**WHAT YOU HAVE TO DO**: Print the entries below line for line, keeping every character unchanged.
start INPUT RECORDS
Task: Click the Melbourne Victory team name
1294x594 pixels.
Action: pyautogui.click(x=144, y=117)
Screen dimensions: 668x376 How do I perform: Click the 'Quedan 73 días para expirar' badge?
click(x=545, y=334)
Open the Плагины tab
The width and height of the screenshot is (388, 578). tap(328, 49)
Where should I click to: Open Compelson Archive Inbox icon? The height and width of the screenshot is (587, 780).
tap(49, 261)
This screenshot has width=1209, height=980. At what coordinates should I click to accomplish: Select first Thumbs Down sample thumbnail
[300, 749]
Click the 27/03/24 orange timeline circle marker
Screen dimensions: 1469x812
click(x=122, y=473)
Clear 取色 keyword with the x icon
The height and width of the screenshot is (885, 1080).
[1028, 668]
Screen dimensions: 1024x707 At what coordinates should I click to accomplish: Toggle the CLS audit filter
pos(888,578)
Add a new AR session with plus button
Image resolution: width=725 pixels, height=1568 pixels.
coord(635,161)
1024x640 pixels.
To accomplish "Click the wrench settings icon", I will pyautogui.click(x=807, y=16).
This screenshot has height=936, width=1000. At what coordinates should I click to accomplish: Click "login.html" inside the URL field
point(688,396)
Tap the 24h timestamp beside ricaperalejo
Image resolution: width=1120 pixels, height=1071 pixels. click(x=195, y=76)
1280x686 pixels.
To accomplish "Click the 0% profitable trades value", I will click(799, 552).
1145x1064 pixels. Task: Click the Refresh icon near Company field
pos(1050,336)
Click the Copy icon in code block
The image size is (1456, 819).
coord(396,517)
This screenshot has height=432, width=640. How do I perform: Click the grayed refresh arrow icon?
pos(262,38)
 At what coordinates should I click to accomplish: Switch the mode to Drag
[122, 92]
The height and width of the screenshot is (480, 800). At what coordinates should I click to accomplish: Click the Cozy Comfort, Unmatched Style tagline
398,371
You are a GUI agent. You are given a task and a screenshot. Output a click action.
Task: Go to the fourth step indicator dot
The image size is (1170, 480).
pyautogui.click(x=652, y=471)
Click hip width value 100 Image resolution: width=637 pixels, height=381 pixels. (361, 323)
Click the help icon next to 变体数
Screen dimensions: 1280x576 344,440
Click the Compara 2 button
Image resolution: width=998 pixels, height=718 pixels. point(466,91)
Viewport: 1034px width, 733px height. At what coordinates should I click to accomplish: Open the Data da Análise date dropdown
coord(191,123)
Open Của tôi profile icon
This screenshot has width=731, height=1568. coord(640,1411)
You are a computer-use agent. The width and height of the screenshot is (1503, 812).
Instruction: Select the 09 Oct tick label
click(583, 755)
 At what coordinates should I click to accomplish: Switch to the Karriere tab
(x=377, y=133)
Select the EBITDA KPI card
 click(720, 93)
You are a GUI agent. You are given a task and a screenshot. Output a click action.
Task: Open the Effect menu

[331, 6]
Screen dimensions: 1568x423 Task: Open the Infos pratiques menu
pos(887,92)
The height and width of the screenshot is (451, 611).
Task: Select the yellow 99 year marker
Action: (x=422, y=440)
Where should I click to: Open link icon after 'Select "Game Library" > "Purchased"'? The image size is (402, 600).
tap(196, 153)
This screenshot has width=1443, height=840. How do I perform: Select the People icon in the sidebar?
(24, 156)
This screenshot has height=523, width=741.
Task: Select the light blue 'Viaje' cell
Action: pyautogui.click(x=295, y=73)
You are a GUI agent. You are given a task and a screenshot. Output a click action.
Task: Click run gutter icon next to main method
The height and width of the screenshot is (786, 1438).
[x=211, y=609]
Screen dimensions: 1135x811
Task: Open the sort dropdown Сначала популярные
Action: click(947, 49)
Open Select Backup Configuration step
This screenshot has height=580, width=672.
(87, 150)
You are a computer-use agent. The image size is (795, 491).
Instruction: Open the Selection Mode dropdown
end INPUT RECORDS
**ANSWER TO THIS TASK**:
Task: Click the Melbourne Victory team name
1294x594 pixels.
Action: pyautogui.click(x=144, y=117)
Screen dimensions: 668x376 How do I perform: Click the 'Quedan 73 días para expirar' badge?
click(x=545, y=334)
Open the Плагины tab
The width and height of the screenshot is (388, 578). tap(328, 49)
Where should I click to: Open Compelson Archive Inbox icon? The height and width of the screenshot is (587, 780).
tap(49, 261)
This screenshot has width=1209, height=980. At what coordinates should I click to accomplish: Select first Thumbs Down sample thumbnail
[300, 749]
Click the 27/03/24 orange timeline circle marker
Screen dimensions: 1469x812
click(x=122, y=473)
Clear 取色 keyword with the x icon
The height and width of the screenshot is (885, 1080).
[1028, 668]
Screen dimensions: 1024x707 At what coordinates should I click to accomplish: Toggle the CLS audit filter
pos(888,578)
Add a new AR session with plus button
Image resolution: width=725 pixels, height=1568 pixels.
coord(635,161)
1024x640 pixels.
To accomplish "Click the wrench settings icon", I will pyautogui.click(x=807, y=16).
This screenshot has height=936, width=1000. At what coordinates should I click to accomplish: Click "login.html" inside the URL field
point(688,396)
Tap the 24h timestamp beside ricaperalejo
Image resolution: width=1120 pixels, height=1071 pixels. click(x=195, y=76)
1280x686 pixels.
To accomplish "Click the 0% profitable trades value", I will click(799, 552).
1145x1064 pixels. Task: Click the Refresh icon near Company field
pos(1050,336)
Click the Copy icon in code block
The image size is (1456, 819).
coord(396,517)
This screenshot has height=432, width=640. How do I perform: Click the grayed refresh arrow icon?
pos(262,38)
 At what coordinates should I click to accomplish: Switch the mode to Drag
[122, 92]
The height and width of the screenshot is (480, 800). At what coordinates should I click to accomplish: Click the Cozy Comfort, Unmatched Style tagline
398,371
You are a GUI agent. You are given a task and a screenshot. Output a click action.
Task: Go to the fourth step indicator dot
The image size is (1170, 480).
pyautogui.click(x=652, y=471)
Click hip width value 100 Image resolution: width=637 pixels, height=381 pixels. (361, 323)
Click the help icon next to 变体数
Screen dimensions: 1280x576 344,440
Click the Compara 2 button
Image resolution: width=998 pixels, height=718 pixels. point(466,91)
Viewport: 1034px width, 733px height. At what coordinates should I click to accomplish: Open the Data da Análise date dropdown
coord(191,123)
Open Của tôi profile icon
This screenshot has width=731, height=1568. coord(640,1411)
You are a computer-use agent. The width and height of the screenshot is (1503, 812).
Instruction: Select the 09 Oct tick label
click(583, 755)
 At what coordinates should I click to accomplish: Switch to the Karriere tab
(x=377, y=133)
Select the EBITDA KPI card
 click(720, 93)
You are a GUI agent. You are given a task and a screenshot. Output a click action.
Task: Open the Effect menu

[331, 6]
Screen dimensions: 1568x423 Task: Open the Infos pratiques menu
pos(887,92)
The height and width of the screenshot is (451, 611).
Task: Select the yellow 99 year marker
Action: (x=422, y=440)
Where should I click to: Open link icon after 'Select "Game Library" > "Purchased"'? The image size is (402, 600).
tap(196, 153)
This screenshot has width=1443, height=840. How do I perform: Select the People icon in the sidebar?
(24, 156)
This screenshot has height=523, width=741.
Task: Select the light blue 'Viaje' cell
Action: pyautogui.click(x=295, y=73)
You are a GUI agent. You are given a task and a screenshot. Output a click action.
Task: Click run gutter icon next to main method
The height and width of the screenshot is (786, 1438).
[x=211, y=609]
Screen dimensions: 1135x811
Task: Open the sort dropdown Сначала популярные
Action: click(947, 49)
Open Select Backup Configuration step
This screenshot has height=580, width=672.
(87, 150)
You are a computer-use agent. The image size is (795, 491).
Instruction: Open the Selection Mode dropdown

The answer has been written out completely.